Currently in the relentless throws of peri-menopause, Mrs. G. was suffering from some marked PMS -- her breasts were sore, her one remaining ovary throbbed and she was on her 8th period of the month. In this vulnerable, compromised state, she walked into the family room and told Mr. G. that she thought they should do more things together.
"You mean like go to dinner and a play like we did last night?" he asked.
Mrs. G. nodded, did six kegels, and left the room to go throw herself on the bed and let the fact that he was right sink in. It took two hours and a half a bag of raspberry Milanos.
But exactly like Drew Peterson, a former Bolingbrook, Illinois, police sergeant who is suspected of killing at least two of his wives, Mr. G. couldn't leave well enough alone.

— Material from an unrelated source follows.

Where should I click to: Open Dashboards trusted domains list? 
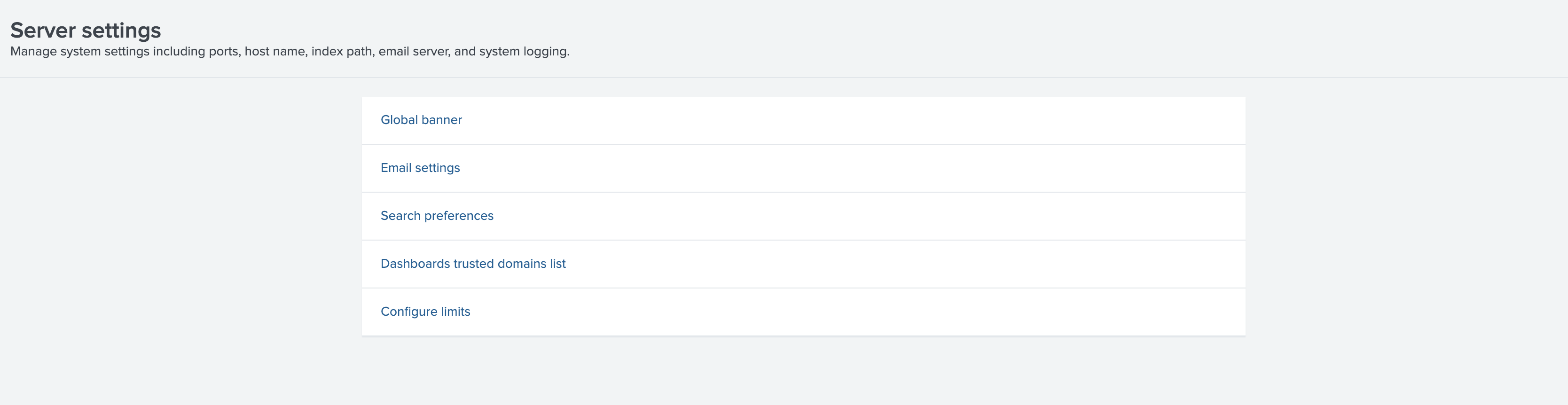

All weekend he would do things like:
~Come into the yard when Mrs. G. was trying to get puppy Gus to do his business, stand there and casually say, "I like when we spend more time together."
~Come into the living room and ask Mrs. G. if she would like to go to Home Depot with him to get a new toilet seat so they could, "spend more time together."
~Come into the bedroom three times while Mrs. G. was watching a movie, lie beside her for 90 seconds and then leave, saying, "I just wanted to spend more time together" as he left the room.
Mrs. G. took it all in stride, but she did manage to pick up a large book of Khalil Gibran poetry at Half-Price Books so she can recite parts of it to Mr. G. before bed to, you know, enrich the time they spend together.
Where are you, my beloved? Are you in that little
Paradise, watering the flowers who look upon you
As infants look upon the breast of their mothers?
Do you recollect our sitting in the shade of the
Branches, sheltering ourselves from Humanity, as the ribs
Protect the divine secret of the heart from injury?
She's sure he's going to love it. Love it.
3) When Mrs. G. was in Boston during her road trip, she learned her father had died a second time, but this time for real. Apparently, he had been suffering for some time with a strain of shingles that affects the brain and eyes, which perhaps might explain his resurrection and the odd email Mrs. G. witnessed only weeks ago. He will be buried at Arlington National Cemetery in the fall. Mrs. G. will not be in attendance. Initially, she was angry her children (whom her father never bothered to meet) were included in his obituary, annoyed that he came off sounding like such a family man, but then after days of reflection, she realized many people screw up lives for several go rounds before they get it even close to right. Maybe he got it right for some people. Maybe he didn't. She finally decided to let everyone rest in peace, including herself.
4) Speaking of dysfunctional families, Mrs. G. is spending no end of time wondering what is going to happen to Walt and Skyler in this season of Breaking Bad. He's officially flying on the surface of the sun and she's Lady Macbeth with a shiv. Predictions?
Maybe they just need to spend more time together.